Plaintiffs assert that Westinghouse further compounded the harm to investors by raising $500 million through a May 1991 stock offering. Westinghouse offered 19 million shares of its common stock for sale to the investing public at $26.50 per share on May 9, 1991. Plaintiffs allege that the Prospectus and Registration Statement filed with the Securities and Exchange Commission ("SEC") in May 1991, as well as other documents (including the Annual Report) that were incorporated by reference therein, contained material misrepresentations and omissions.
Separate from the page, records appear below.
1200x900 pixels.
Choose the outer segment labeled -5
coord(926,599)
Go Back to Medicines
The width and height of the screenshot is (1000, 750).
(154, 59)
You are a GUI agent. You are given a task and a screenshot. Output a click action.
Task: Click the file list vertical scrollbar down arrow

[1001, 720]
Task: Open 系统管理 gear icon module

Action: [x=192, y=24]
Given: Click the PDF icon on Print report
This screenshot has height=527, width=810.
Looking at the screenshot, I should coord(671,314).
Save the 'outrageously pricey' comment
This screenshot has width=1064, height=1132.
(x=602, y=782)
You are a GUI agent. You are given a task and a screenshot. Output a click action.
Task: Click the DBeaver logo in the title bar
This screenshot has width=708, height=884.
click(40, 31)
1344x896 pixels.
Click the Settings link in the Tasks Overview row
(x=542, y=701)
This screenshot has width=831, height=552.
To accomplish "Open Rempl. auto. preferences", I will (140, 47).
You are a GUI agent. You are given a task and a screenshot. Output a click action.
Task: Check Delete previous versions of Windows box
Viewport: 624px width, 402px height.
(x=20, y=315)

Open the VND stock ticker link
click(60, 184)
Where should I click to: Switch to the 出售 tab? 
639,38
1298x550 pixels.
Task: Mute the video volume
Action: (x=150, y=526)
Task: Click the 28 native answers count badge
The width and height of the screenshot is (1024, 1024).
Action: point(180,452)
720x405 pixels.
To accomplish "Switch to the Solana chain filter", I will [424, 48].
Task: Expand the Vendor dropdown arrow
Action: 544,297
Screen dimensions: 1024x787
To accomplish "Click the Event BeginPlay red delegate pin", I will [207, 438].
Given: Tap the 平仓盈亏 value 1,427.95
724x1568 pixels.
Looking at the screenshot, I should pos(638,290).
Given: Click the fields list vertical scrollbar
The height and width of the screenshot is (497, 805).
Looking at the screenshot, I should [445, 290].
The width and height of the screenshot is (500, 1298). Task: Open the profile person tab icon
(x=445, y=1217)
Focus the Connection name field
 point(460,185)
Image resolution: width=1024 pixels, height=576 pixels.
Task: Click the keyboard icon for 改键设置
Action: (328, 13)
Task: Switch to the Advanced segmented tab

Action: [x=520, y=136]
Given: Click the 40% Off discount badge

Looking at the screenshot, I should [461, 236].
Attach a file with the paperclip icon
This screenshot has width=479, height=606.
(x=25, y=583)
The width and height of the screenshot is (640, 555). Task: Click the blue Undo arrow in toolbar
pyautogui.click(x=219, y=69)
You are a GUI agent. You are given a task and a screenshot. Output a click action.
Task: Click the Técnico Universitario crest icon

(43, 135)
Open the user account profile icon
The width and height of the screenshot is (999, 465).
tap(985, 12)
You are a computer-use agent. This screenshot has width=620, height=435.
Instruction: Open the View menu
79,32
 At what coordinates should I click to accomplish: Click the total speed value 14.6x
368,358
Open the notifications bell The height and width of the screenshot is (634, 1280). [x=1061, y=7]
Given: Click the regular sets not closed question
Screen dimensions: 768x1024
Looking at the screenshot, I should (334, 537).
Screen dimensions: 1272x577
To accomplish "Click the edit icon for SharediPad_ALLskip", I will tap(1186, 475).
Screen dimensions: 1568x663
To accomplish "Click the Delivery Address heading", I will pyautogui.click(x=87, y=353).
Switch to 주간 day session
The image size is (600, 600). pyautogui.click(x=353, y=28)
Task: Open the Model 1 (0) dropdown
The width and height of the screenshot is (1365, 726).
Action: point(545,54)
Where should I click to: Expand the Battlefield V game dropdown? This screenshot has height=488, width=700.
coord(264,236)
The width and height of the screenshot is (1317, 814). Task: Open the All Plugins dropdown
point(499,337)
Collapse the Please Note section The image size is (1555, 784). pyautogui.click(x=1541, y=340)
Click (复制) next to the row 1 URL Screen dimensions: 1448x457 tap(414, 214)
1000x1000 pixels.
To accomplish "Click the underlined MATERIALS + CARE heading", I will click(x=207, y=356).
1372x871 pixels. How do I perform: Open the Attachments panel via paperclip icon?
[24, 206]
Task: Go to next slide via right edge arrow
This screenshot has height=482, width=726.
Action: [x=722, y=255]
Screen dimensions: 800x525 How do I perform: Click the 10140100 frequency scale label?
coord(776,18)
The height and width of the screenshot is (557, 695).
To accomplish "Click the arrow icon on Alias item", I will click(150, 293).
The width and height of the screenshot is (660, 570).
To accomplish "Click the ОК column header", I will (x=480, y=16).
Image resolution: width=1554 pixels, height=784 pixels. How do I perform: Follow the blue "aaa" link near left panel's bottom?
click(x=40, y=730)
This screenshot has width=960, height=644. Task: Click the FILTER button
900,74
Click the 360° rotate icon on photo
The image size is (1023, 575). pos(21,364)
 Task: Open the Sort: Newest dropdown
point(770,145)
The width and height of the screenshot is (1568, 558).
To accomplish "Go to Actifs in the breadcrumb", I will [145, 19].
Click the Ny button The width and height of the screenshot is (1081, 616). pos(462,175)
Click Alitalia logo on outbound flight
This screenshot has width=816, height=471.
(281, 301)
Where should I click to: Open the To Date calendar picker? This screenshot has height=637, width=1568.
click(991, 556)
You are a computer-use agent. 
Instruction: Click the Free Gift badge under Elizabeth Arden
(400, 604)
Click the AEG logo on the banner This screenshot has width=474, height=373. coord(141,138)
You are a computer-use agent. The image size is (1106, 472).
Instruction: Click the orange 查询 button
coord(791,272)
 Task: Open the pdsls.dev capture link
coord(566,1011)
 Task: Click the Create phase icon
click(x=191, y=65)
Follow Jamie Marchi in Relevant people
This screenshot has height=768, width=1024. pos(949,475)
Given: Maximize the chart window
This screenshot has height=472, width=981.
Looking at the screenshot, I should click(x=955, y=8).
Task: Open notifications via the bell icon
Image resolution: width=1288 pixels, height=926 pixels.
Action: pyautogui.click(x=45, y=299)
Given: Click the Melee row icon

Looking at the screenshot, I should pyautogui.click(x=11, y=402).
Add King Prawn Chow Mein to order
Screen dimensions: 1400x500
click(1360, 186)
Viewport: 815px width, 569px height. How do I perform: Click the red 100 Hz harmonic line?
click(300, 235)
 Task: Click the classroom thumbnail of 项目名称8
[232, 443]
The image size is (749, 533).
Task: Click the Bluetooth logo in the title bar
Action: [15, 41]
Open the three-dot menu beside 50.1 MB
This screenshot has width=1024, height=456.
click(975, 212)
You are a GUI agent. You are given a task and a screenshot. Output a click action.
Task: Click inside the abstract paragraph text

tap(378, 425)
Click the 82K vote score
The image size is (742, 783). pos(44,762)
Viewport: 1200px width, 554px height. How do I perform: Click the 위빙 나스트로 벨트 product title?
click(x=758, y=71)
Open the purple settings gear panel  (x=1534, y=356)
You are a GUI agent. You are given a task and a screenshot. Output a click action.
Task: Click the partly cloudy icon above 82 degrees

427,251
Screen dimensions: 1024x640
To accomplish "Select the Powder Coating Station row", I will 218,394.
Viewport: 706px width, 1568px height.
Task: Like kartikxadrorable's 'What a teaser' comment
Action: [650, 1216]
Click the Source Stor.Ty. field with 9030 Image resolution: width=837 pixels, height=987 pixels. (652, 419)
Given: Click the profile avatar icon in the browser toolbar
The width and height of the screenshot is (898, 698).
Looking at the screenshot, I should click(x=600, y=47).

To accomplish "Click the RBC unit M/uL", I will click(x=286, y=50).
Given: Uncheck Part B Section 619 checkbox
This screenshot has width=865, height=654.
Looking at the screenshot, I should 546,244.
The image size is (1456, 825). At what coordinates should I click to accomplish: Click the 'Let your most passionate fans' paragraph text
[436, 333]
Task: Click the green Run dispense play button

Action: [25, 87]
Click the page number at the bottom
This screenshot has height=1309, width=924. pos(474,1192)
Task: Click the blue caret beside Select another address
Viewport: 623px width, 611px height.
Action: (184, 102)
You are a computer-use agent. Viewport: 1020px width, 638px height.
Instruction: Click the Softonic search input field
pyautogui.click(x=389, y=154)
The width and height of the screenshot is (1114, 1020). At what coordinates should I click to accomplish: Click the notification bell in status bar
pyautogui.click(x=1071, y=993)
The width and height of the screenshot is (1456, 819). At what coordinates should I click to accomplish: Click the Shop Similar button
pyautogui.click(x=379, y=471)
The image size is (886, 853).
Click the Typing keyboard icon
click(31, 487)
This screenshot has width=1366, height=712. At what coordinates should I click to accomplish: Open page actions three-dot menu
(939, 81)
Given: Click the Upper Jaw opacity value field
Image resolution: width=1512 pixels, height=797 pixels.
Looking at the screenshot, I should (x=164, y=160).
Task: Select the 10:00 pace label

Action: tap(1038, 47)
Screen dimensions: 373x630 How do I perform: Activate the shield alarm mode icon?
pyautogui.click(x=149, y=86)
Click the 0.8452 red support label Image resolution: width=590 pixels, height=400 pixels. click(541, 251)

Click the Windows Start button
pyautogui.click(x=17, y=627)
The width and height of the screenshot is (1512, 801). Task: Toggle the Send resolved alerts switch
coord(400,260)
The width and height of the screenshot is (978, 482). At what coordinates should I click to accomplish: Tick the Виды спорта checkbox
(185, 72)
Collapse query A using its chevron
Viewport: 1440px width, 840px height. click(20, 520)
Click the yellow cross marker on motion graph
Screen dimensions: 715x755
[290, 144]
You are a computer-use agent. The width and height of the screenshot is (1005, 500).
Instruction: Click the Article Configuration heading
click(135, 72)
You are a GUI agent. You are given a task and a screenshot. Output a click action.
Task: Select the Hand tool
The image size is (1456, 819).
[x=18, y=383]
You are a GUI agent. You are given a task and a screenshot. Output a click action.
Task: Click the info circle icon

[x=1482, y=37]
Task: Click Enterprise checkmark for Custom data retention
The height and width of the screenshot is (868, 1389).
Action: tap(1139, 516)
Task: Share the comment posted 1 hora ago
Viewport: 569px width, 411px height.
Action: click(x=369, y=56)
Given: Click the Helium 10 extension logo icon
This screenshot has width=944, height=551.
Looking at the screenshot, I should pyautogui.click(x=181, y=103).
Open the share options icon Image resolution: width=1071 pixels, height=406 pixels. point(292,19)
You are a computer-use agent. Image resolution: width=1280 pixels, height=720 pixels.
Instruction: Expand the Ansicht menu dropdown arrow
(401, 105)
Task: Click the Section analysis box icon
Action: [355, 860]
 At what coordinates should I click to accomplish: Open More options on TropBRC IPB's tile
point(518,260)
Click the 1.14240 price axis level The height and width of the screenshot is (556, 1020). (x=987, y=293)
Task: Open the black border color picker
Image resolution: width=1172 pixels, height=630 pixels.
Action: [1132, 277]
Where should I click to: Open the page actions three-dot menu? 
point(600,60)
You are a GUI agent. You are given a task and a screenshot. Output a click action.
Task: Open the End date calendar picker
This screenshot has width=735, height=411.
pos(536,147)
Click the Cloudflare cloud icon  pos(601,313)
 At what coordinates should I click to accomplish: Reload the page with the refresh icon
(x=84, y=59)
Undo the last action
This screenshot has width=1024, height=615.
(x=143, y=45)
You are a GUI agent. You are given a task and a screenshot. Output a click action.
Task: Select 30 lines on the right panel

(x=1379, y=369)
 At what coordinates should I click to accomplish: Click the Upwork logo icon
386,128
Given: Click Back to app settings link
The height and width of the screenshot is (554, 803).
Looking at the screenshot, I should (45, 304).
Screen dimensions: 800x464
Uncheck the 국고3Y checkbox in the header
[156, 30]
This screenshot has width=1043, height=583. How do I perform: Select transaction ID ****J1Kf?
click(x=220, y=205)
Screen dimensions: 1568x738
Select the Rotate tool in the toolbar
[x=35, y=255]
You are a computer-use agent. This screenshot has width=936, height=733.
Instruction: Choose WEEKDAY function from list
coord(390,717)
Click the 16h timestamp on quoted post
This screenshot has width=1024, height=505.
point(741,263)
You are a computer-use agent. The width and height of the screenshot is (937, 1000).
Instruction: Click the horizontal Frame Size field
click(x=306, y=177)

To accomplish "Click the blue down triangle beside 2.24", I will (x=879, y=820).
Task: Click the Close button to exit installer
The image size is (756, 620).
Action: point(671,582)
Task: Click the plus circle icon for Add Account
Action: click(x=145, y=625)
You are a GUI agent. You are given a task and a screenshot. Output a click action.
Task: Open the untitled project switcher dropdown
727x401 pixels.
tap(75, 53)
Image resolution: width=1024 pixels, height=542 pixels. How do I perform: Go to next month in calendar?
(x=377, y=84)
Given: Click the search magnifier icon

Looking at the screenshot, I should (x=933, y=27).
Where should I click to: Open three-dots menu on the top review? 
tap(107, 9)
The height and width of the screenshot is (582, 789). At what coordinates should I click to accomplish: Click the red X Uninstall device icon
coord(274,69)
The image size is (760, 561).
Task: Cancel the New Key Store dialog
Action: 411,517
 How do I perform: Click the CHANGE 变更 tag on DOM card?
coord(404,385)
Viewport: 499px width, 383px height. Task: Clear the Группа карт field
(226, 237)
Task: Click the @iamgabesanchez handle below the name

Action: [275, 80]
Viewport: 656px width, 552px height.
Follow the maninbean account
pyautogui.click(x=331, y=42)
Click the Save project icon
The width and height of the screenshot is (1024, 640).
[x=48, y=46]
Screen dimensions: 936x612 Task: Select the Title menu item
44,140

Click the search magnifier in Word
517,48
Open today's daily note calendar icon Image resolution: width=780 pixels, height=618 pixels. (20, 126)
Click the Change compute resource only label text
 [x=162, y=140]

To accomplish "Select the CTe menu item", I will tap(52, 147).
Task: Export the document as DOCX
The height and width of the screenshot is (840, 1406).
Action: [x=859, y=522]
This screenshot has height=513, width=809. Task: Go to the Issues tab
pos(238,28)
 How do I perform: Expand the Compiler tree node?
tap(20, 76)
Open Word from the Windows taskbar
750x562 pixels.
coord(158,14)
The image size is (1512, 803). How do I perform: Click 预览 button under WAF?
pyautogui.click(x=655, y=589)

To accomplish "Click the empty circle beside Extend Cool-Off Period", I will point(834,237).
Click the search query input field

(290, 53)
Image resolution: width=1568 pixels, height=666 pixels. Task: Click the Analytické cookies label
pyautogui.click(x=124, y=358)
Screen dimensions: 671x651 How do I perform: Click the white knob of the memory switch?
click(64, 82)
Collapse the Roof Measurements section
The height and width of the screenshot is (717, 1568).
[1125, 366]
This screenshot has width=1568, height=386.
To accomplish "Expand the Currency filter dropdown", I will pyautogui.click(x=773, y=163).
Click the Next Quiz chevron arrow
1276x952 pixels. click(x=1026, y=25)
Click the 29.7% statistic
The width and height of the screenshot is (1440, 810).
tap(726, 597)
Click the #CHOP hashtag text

In October 1991, Westinghouse determined and announced that the restructuring plan had to be accelerated. Additional assets of $3.1 billion were designated as being held for sale or restructuring. Westinghouse took a $1.68 billion pre-tax charge in anticipation of further losses it expected to suffer. Plaintiffs allege that defendants knew as early as October 1990 that a charge of this magnitude was inevitable and that defendants' statements to the contrary over the course of that year and contemporaneous with the October 1991 announcement were materially false. Plaintiffs claim that they paid artificially inflated prices of from $21.75 to $39.375 per share in contrast to Westinghouse's closing price of $15.875 after the announcement of the October 1991 charge.
The first of the class action complaints consolidated herein was filed in February 1991, just after Westinghouse announced the restructuring plan. In May 1991, the magistrate judge granted plaintiffs limited discovery to prepare a consolidated complaint. In March 1992, the magistrate judge ordered that Westinghouse make available to plaintiffs documents related to over 500 active investment files. Plaintiffs filed the Consolidated Amended Class Action Complaint ("the first amended complaint") in June 1992.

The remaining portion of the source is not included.